Açılış konuşmasında Ak Enerji Genel Müdürü Serhan Gencer, enerji arz güvenliğinin önemi vurgulayarak, “Rusya Ukrayna savaşı bize enerji arz güvenliğinin önemini bir kez daha gösterdi. Aynı zamanda enerji stratejilerinin bir anda nasıl değişebileceğini de göstermiş oldu. Avrupa Birliği ülkeleri, kriz öncesinde kömür ve nükleer santrallerinin kapatılmasını görüşürken Rusya Ukrayna krizi ile arz güvenliği riski ve yüksek enerji fiyatlarının öne çıkmasıyla birlikte gündeme bir anda alternatif tedarikçilerle Rus gazı bağımlılığını azaltmayı koydu.
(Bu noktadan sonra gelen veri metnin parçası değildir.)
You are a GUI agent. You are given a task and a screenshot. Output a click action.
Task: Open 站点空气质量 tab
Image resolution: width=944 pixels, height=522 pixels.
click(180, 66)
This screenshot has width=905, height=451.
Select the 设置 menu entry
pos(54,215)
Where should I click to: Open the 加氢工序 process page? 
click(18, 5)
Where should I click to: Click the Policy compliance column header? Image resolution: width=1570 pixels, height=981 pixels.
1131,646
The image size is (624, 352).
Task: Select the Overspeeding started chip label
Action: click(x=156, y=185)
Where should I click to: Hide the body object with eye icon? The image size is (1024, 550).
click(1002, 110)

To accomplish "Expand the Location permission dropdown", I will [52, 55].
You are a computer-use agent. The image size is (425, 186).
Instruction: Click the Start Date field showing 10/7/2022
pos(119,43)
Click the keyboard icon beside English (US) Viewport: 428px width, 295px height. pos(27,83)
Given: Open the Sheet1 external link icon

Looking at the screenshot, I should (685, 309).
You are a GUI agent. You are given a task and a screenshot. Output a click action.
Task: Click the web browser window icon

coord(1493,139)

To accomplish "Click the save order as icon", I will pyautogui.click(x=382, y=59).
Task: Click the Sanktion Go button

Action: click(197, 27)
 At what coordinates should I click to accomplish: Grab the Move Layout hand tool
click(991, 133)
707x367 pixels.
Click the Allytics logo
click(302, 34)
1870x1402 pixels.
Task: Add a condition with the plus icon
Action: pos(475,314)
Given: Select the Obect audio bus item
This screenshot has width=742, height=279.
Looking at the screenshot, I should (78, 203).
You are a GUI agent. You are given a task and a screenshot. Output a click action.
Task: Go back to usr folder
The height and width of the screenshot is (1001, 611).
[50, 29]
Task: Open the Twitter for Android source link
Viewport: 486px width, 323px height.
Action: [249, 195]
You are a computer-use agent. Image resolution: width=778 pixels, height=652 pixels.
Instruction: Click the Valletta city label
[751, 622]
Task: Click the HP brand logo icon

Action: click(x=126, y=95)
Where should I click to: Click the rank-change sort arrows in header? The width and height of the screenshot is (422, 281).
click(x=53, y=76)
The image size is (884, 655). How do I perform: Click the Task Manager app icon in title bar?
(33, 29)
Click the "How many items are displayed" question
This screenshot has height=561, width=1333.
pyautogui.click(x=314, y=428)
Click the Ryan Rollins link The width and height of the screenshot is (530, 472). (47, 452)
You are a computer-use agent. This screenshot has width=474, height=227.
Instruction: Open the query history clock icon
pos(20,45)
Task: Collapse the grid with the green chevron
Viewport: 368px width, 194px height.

Tüm dünya ile birlikte Türkiye enerji sektörü olarak biz de Rusya Ukrayna savaşıyla başlayan enerji krizinin etkilerini yaşıyoruz. Enerji krizinin öne çıkardığı başlıklar ise arz güvenliği, yüksek enerji fiyatları, temiz enerjiye daha hızlı geçiş ve enerji verimliliği oldu. Doğalgaz arz güvenliği açısından dışa bağımlılığın azaltılması gerekliliği Türkiye’de de ön plana çıktı. Bu anlamda Sakarya gaz sahasında yapılan 540 milyar metreküplü doğalgaz keşfi, bir yandan Türkiye’nin önümüzdeki dönemde sona erecek olan doğalgaz kontratlarının yenilenmesinde elini güçlendirmesi açısından diğer yandan da orta vadede doğalgaz ihtiyacının önemli bölümünün kendi kaynaklarından karşılanması açısından çok büyük önem niteliğinde.” dedi.

“30. YILIMIZDA 41’İ ULUSLARARASI OLMAK ÜZERE 71 ÖDÜL ALMAKTAN DA SON DERECE MUTLU VE GURURLUYUZ”

OPET’in bugün sektörün öncü şirketlerinden biri olduğunu belirten OPET Yönetim Kurulu Kurucu Üyesi Nurten Öztürk, bundan duyduğu mutluluğu dile getirerek, “Çok iyi bildiğiniz ve yakından tanıdığımız eşit Fikret Öztürk ile birlikte 1980’li yıllarda sektöre girdik. O günün koşullarından bugüne gelinceye kadar pek çok zorlu koşulları aştık ve bugün sektörün öncü şirketlerinden biri olmanın gururunu, mutluluğunu yaşıyoruz. Yine bugün kuruluşumuzun 30. yılında çok değerli ödüller almış olmaktan ve 41’i uluslararası olmak üzere 71 ödül almaktan da son derece mutlu ve gururluyuz. Biliyorsunuz pandemi, tüm dünyada derin izler bıraktı ve enerji sektöründe de dijital değişime neden olurken, toplumsal bir dönüşüm de yarattı. Aynı zamanda ürün ve hizmet alanında da enerji sektörünün gelişmesine, dönüşmesine de fırsat sağladı. Bizler üzerinde yaşadığımız ülkeye, içinde yaşadığımız topluma karşı görev sorumluluklarını bilen ve unutmayan bir şirket olarak ürün ve hizmet kalitemizi geliştirirken yıllardır yaptığımız sosyal sorumluluk projelerimizle de insanımızın yanında olduk. Sektörde aracın yerine insanı koyduk, aracı kullanan insanı öznemize koyduk ve hizmet ederken önce insan dedik. İnsanlarımızın içinde yaşadığı ortaları güzelleştirmek, onlara ulaşabilmek için de pek çok sosyal sorumluluk projeleri gerçekleştirdik.” dedi.

“BU DÖNEMDE ETKİLERİ TAHMİN ETMEK ZOR OLUYOR”

Enerji sektörünün belirsiz bir dönemden geçtiğini vurgulayan Türkiye Enerji Zirvesi Başkanı Mustafa Karahan, “En olmayacak şeylerin bile olabildiği bir dönemi hep birlikte izliyoruz. Hem bu etkileri tahmin etmek zor oluyor hem de etkilerin boyutunu tahmin etmemiz zor oluyor. Enerji temelde ekonomik zenginliğin altında yatan ana kaynak olduğu için bütün dünya genelindeki gerginliklerin, savaşların çoğu da aslında bunun üzerinden olmaya başladı.” dedi.